The Doug Wintch Band 2012 MFF Bio About 370 Words

Salt Lake City based songwriter Doug Wintch has been playing guitar since grade school, beginning on an inexpensive little guitar with finger-torturing high action and almost impossible to tune. In spite of that he has persevered to release two albums of original songs, and most recently received the 2011 Members' Choice Award for Best Male Singer-Songwriter from Utah's Intermountain Acoustic Music Association. In the course of Doug’s diverse career - he is also a working carpenter and one-time brine shrimp fisherman on the Great Salt Lake - he has played everywhere from dive bars to trendy bistros to concert halls and festivals, with a few river trips and ski resorts thrown in, as a solo musician and with The Doug Wintch Band, the Blues Buckaroos, and with fellow songwriter Anke Summerhill, with whom he has traveled as part of the Utah Phillips Tribute.
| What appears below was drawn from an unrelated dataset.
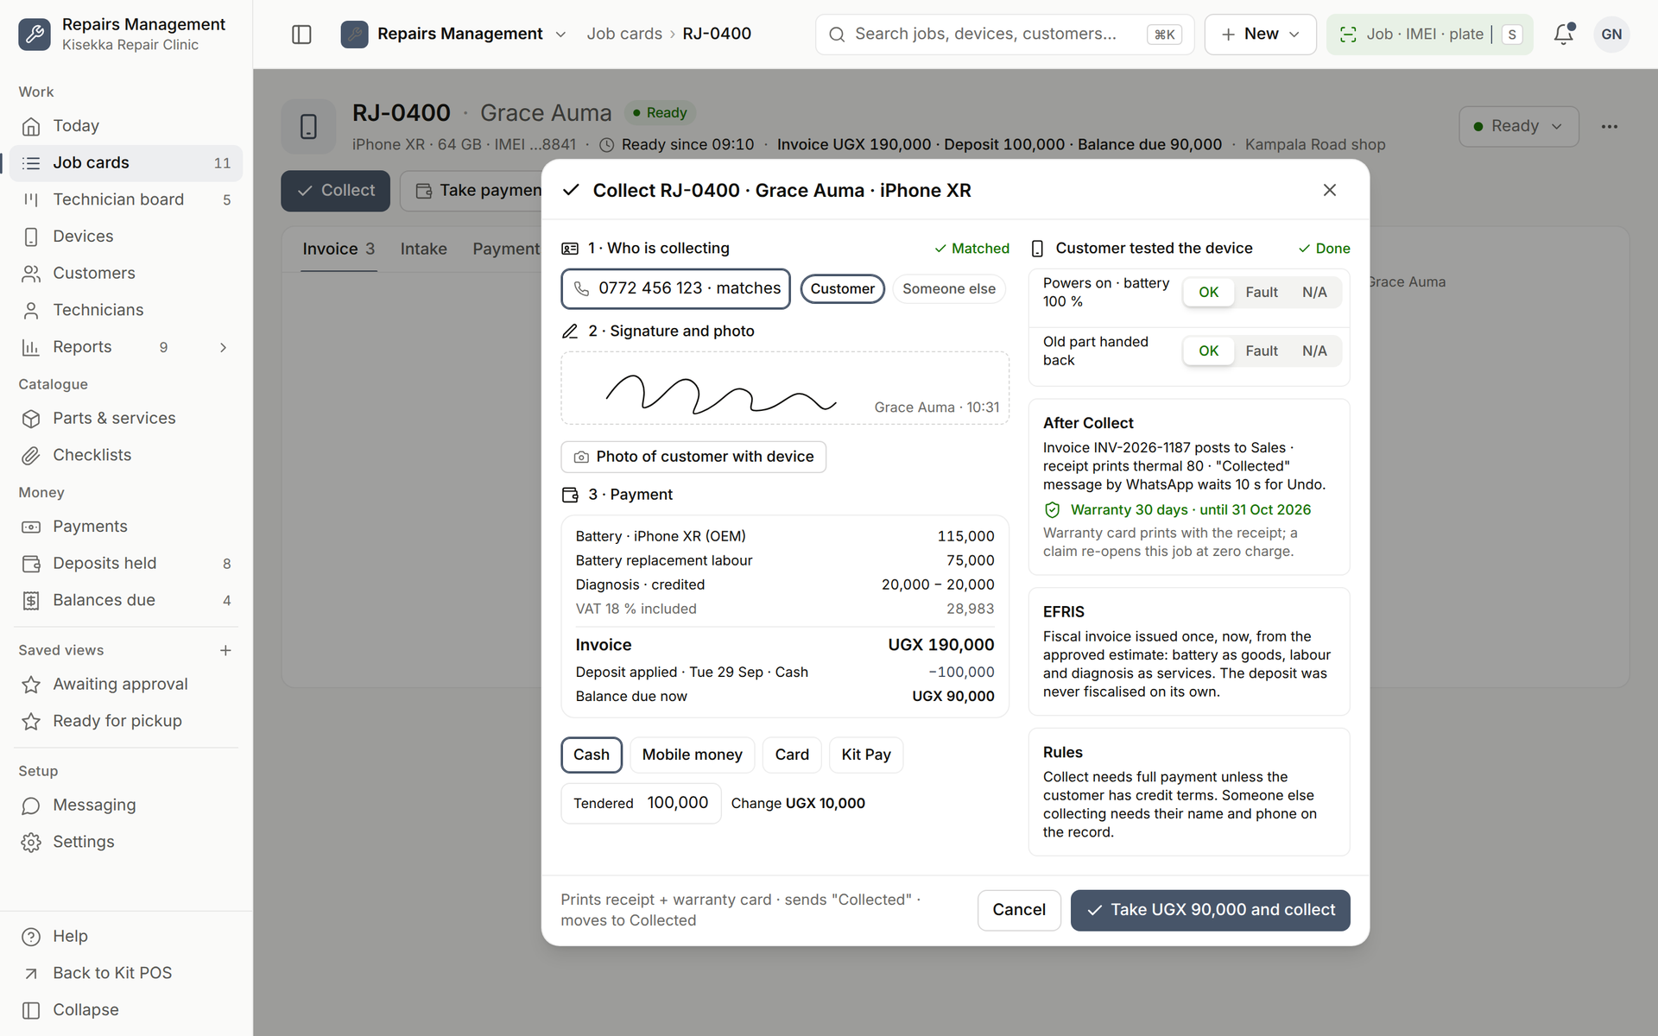Choose Mobile money payment method

[x=692, y=755]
This year, Doug taught songwriting at the Moab Folk Camp. Doug has this to say about the beginning of his career: “I was probably 18 when I played my first ‘paying’ gig. I was walking through the park with shoulder length hair, no shirt, and a guitar-when a dozen or so picnicking seniors waved me over to their table saying, “Hey chief...how about a tune?” I started with a ditty called Prairie Song...the only thing I’d written at the time. They didn’t hate it. Then I hit ‘em with Blowin’ in the Wind...which they applauded. I finished up with John Prine’s Hello in There...which just about did 'em in! They took up a collection, and sent me on my way with 6 bucks...” About Doug’s newest album, Singin’ on the Job, David Eskelsen of the Intermountain Acoustic Musician Magazine says, “Doug’s bottom-line job as a carpenter has often come into his songwriting, but he wades in deep here, drawing out a surprising range of emotions and experiences that would be easily recognizable to the many men and women who ply this trade. For us not-so-handy, this group of songs runs the full range of human experience, from laugh-out-loud funny, to quirky, a short history lesson, to the intriguing and profound. It’s an album good for a road trip or to play as you're working on that latest home improvement project.”